• [Exercise directions]: Look for the line with "Instruction: Click the keyboard icon on Kick" in the data below, then reproduce word for word that line and every line after it. Leave out all pictures and add nothing.

Exercise input: Begin

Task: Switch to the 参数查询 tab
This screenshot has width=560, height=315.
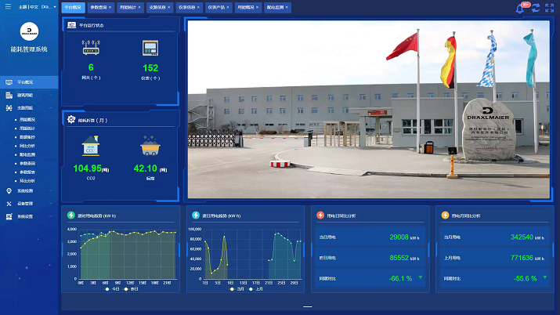Action: pyautogui.click(x=99, y=7)
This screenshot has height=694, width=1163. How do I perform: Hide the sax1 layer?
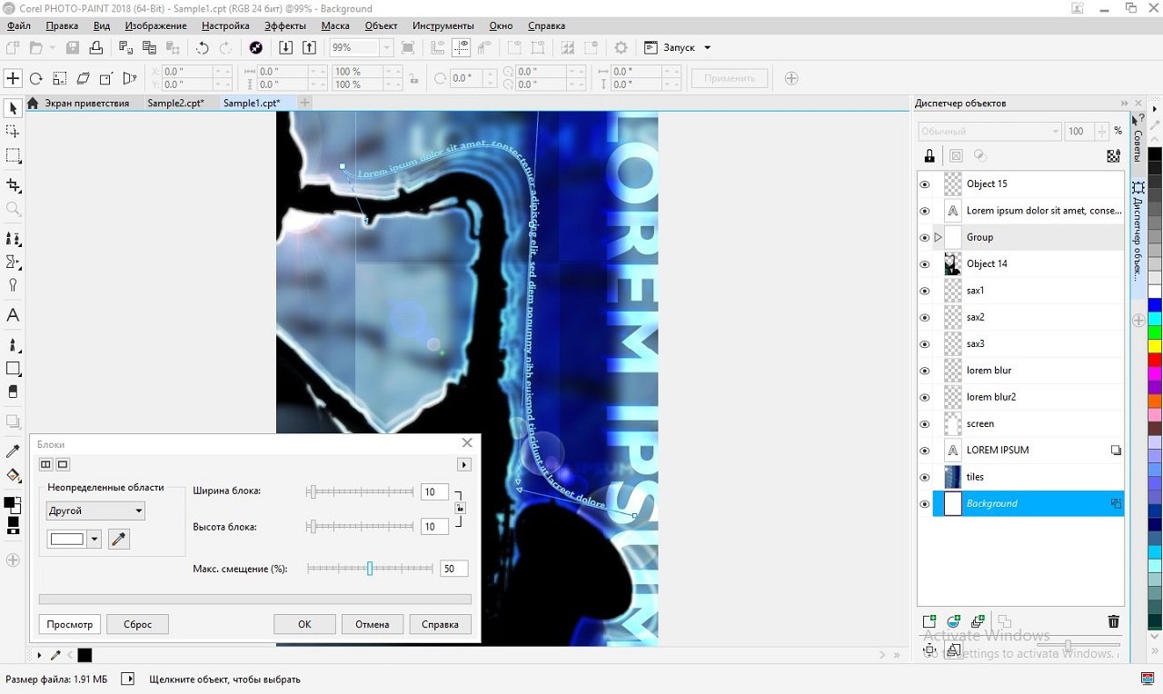tap(925, 292)
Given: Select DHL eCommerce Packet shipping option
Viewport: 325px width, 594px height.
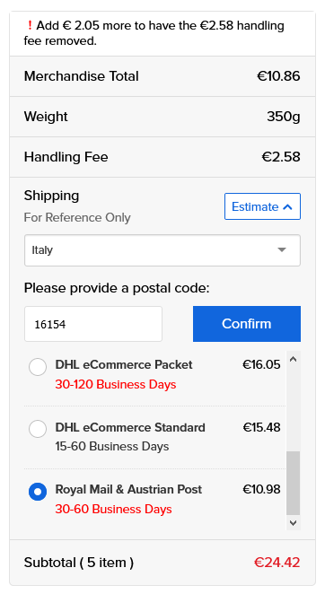Looking at the screenshot, I should (x=38, y=367).
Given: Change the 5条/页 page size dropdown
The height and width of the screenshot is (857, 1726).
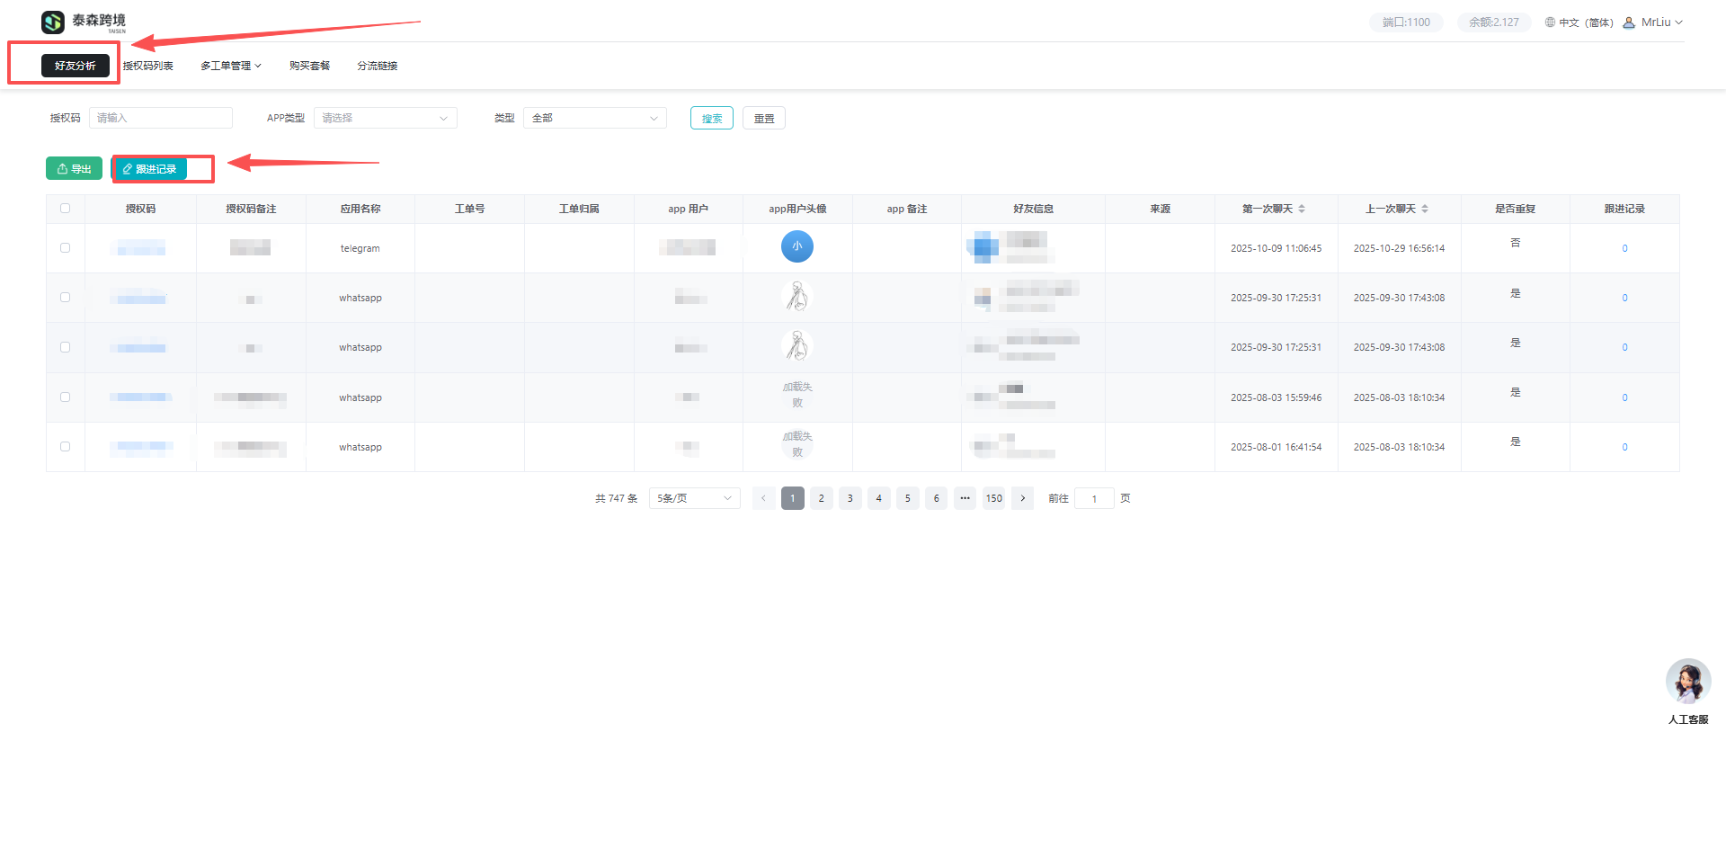Looking at the screenshot, I should tap(694, 498).
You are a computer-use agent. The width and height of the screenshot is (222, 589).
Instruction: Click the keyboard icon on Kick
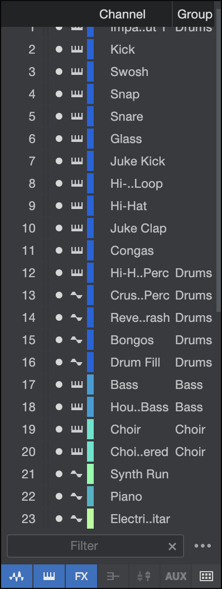(77, 49)
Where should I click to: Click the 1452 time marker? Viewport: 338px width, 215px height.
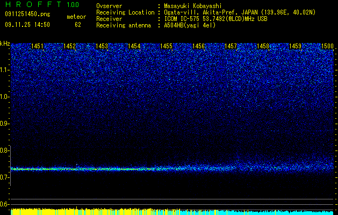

Exercise input: End

• [Result]:
Instruction: Click the keyboard icon on Kick
(77, 49)
Where should I click to: Click the 1452 time marker? Viewport: 338px width, 215px height.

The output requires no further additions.